Saved data entries
------------

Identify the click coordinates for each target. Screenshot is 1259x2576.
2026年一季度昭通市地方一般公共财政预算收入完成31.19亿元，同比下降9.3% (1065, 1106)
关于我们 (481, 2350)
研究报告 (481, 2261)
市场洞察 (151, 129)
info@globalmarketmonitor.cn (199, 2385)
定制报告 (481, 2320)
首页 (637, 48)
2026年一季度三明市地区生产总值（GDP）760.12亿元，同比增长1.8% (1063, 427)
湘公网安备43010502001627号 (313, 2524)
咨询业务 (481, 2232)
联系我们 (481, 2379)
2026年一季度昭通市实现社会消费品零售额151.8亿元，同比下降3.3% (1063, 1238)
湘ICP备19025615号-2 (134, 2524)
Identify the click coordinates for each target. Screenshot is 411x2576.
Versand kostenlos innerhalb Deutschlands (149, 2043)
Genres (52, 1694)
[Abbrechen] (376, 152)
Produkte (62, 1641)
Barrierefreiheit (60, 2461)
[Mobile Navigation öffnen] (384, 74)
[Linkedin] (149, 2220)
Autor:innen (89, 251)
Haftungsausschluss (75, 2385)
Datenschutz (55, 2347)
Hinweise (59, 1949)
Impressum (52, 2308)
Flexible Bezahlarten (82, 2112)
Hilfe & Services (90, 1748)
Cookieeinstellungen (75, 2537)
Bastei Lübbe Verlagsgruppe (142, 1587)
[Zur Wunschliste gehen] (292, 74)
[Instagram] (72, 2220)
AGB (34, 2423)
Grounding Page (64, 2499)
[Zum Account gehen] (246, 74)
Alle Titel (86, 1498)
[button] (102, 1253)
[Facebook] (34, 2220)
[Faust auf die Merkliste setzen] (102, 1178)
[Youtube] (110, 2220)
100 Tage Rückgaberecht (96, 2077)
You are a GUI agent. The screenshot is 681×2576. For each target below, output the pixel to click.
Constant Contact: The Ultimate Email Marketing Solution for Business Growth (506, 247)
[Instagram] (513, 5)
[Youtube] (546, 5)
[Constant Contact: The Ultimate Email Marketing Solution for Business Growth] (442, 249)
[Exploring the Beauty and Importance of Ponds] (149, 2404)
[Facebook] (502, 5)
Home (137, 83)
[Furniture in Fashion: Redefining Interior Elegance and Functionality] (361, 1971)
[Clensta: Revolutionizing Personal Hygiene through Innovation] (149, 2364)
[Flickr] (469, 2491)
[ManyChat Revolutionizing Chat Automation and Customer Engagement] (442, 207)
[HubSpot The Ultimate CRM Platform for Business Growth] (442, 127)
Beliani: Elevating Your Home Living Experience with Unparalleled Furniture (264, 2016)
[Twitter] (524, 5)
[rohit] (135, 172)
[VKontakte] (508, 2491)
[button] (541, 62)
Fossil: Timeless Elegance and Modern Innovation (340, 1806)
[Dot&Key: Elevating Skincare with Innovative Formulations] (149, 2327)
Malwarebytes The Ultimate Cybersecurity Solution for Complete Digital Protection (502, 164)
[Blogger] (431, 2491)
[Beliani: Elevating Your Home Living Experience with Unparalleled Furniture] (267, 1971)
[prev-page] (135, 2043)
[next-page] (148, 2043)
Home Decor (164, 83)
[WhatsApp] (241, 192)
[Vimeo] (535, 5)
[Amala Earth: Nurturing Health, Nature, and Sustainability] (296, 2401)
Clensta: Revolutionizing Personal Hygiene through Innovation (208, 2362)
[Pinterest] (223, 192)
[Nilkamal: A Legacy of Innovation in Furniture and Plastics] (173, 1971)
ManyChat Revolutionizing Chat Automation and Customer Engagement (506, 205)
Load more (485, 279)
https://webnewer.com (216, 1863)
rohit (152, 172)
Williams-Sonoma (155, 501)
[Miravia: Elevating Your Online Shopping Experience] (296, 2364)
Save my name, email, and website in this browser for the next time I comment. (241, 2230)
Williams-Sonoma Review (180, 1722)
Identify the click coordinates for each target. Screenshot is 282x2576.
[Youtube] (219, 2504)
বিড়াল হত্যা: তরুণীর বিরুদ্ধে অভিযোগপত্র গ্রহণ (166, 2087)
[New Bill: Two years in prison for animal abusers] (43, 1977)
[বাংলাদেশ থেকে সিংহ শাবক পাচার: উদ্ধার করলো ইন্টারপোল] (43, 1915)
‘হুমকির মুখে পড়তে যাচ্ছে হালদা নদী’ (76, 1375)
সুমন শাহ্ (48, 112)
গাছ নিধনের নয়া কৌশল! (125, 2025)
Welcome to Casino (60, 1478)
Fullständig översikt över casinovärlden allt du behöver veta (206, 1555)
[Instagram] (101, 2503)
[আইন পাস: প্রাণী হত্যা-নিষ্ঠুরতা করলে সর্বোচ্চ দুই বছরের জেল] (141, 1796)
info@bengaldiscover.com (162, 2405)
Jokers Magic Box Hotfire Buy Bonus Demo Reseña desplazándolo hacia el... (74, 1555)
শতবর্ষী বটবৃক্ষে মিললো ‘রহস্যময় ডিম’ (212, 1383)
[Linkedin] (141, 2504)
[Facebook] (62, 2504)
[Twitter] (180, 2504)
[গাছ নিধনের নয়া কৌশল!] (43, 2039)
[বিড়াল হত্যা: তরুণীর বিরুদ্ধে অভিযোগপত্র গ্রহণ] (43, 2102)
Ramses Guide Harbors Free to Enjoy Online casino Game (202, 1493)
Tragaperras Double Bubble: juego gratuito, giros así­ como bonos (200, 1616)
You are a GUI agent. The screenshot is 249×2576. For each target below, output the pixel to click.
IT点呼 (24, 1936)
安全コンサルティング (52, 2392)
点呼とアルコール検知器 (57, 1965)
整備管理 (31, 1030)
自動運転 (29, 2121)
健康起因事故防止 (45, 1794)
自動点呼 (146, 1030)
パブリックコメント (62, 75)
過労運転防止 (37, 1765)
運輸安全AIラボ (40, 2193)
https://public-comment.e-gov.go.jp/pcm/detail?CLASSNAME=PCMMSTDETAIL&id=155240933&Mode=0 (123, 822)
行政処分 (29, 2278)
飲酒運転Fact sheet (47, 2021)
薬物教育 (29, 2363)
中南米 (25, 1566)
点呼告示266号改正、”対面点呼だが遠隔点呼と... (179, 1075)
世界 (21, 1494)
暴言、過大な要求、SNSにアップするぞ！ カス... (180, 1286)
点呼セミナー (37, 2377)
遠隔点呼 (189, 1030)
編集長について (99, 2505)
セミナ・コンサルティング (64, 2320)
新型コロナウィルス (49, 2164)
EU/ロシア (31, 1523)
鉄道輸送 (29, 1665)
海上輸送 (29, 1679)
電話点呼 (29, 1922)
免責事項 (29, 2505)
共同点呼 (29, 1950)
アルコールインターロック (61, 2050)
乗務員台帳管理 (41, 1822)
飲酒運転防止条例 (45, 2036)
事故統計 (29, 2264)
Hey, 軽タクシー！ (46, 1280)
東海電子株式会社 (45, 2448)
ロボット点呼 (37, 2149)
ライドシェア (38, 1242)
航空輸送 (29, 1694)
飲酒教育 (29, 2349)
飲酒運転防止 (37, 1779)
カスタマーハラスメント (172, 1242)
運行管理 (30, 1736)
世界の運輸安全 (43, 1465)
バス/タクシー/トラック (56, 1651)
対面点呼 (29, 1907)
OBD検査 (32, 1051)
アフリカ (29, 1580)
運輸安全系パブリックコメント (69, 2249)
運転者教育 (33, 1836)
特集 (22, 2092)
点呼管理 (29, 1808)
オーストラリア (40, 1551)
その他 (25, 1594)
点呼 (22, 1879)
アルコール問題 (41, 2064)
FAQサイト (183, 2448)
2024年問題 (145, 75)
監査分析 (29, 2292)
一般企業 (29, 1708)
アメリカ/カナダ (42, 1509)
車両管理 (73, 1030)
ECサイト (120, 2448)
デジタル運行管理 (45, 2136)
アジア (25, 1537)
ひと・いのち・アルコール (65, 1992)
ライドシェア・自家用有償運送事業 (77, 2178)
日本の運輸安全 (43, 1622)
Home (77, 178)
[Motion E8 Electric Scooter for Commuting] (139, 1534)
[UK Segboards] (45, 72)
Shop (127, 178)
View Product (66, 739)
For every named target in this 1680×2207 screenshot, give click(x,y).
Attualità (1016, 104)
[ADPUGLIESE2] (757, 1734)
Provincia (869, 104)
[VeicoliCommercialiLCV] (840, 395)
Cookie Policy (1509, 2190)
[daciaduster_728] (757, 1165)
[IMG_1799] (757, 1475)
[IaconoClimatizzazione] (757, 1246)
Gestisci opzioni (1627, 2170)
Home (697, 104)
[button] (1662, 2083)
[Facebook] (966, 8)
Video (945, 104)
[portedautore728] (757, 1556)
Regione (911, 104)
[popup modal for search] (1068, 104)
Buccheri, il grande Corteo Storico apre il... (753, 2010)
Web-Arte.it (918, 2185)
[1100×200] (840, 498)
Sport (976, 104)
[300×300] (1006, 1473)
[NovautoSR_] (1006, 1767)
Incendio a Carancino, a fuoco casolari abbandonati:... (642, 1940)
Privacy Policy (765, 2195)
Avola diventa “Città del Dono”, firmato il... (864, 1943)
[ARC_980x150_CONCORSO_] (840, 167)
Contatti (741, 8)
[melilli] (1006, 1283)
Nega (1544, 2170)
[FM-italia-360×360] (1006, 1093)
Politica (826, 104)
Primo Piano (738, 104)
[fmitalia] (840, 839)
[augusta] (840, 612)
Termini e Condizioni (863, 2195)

------------

# Exercise prompt
Only the lines above starting at the line that holds "EU/ロシア (31, 1523)" and ending at the line that holds "View Product (66, 739)" are to be repeated, exactly and in full.

# Answer
EU/ロシア (31, 1523)
鉄道輸送 (29, 1665)
海上輸送 (29, 1679)
電話点呼 (29, 1922)
免責事項 (29, 2505)
共同点呼 (29, 1950)
アルコールインターロック (61, 2050)
乗務員台帳管理 (41, 1822)
飲酒運転防止条例 (45, 2036)
事故統計 (29, 2264)
Hey, 軽タクシー！ (46, 1280)
東海電子株式会社 (45, 2448)
ロボット点呼 (37, 2149)
ライドシェア (38, 1242)
航空輸送 (29, 1694)
飲酒教育 (29, 2349)
飲酒運転防止 (37, 1779)
カスタマーハラスメント (172, 1242)
運行管理 (30, 1736)
世界の運輸安全 (43, 1465)
バス/タクシー/トラック (56, 1651)
対面点呼 (29, 1907)
OBD検査 (32, 1051)
アフリカ (29, 1580)
運輸安全系パブリックコメント (69, 2249)
運転者教育 (33, 1836)
特集 (22, 2092)
点呼管理 (29, 1808)
オーストラリア (40, 1551)
その他 (25, 1594)
点呼 (22, 1879)
アルコール問題 (41, 2064)
FAQサイト (183, 2448)
2024年問題 (145, 75)
監査分析 (29, 2292)
一般企業 (29, 1708)
アメリカ/カナダ (42, 1509)
車両管理 (73, 1030)
ECサイト (120, 2448)
デジタル運行管理 (45, 2136)
アジア (25, 1537)
ひと・いのち・アルコール (65, 1992)
ライドシェア・自家用有償運送事業 (77, 2178)
日本の運輸安全 (43, 1622)
Home (77, 178)
[Motion E8 Electric Scooter for Commuting] (139, 1534)
[UK Segboards] (45, 72)
Shop (127, 178)
View Product (66, 739)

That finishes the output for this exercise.